Problem to solve: The answer consists solely of the lines running from the one with "Viewport: 992px width, 558px height." through the final line below, transcribed exactly and without any pictures.
Start of Given information
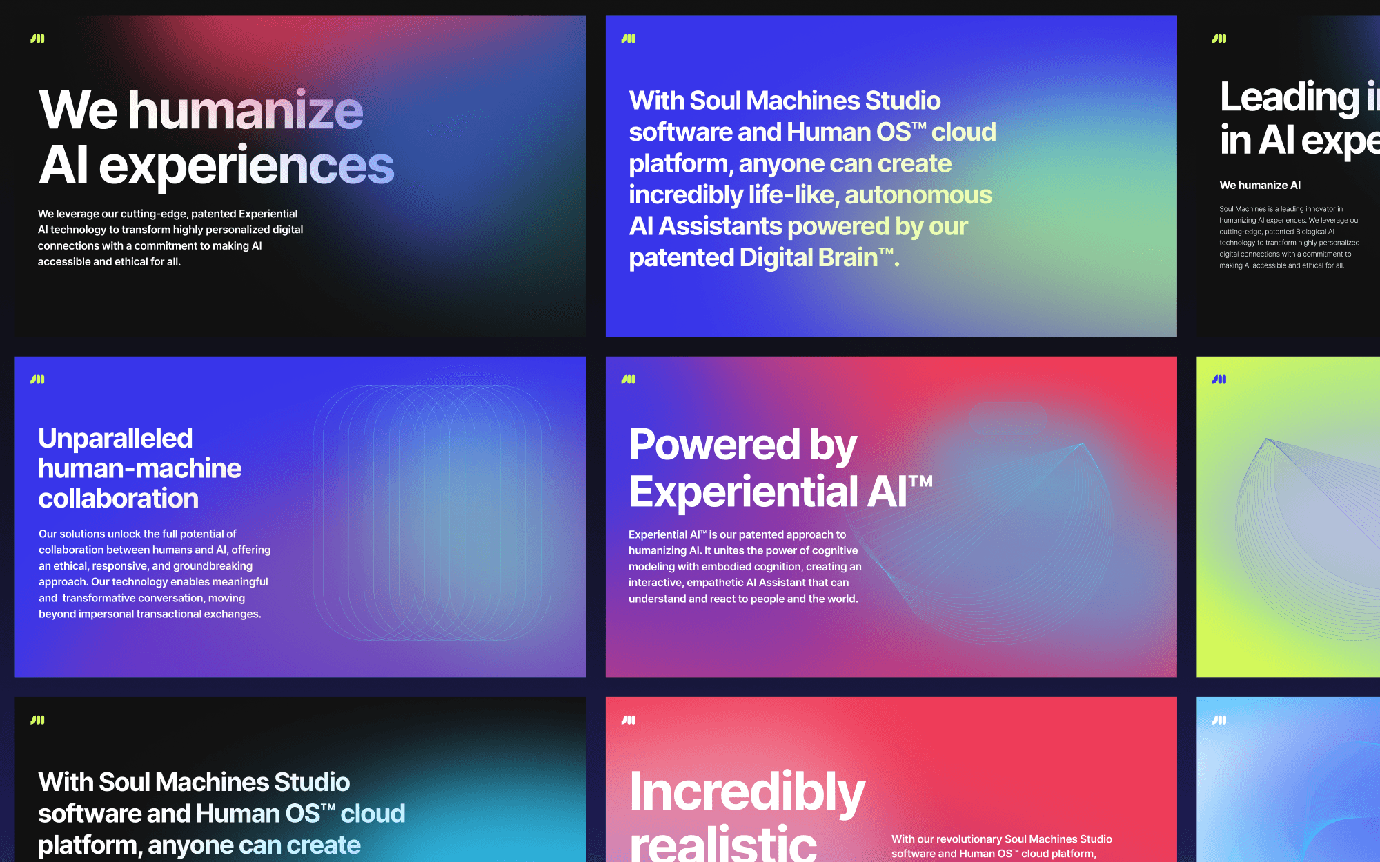Click the overlapping rounded rectangles graphic
Screen dimensions: 1380x862
[x=433, y=512]
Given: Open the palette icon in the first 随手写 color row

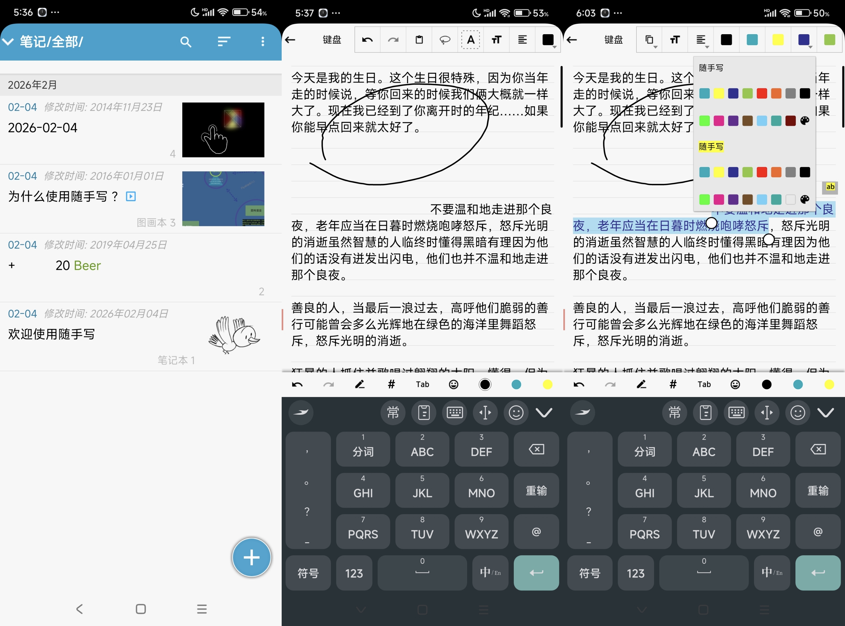Looking at the screenshot, I should [x=804, y=121].
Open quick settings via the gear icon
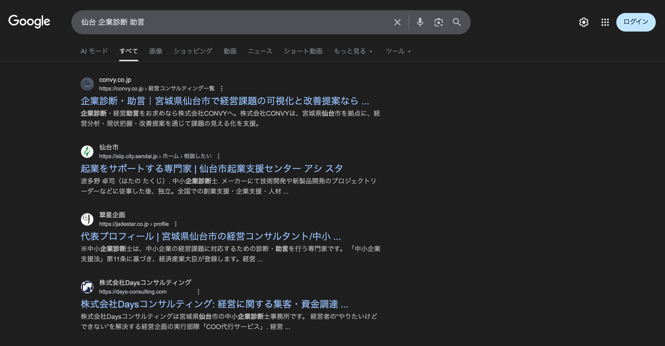 [584, 22]
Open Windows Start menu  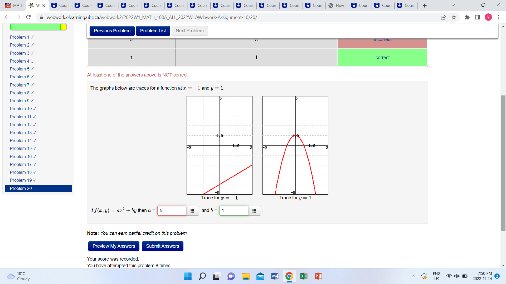click(x=188, y=276)
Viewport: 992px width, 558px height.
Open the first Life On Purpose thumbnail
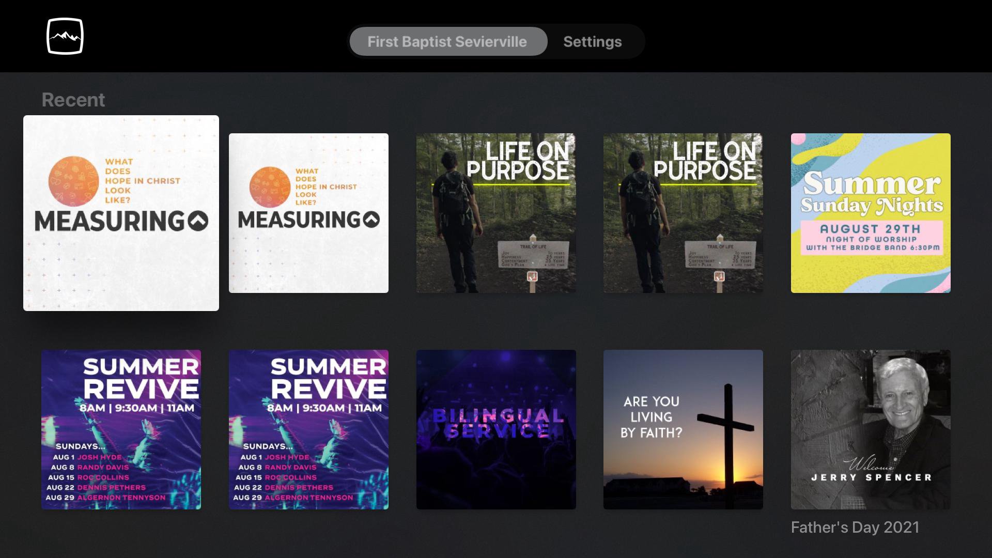[496, 213]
End of Given information
Written reply:
Viewport: 992px width, 558px height.
Open the first Life On Purpose thumbnail
[496, 213]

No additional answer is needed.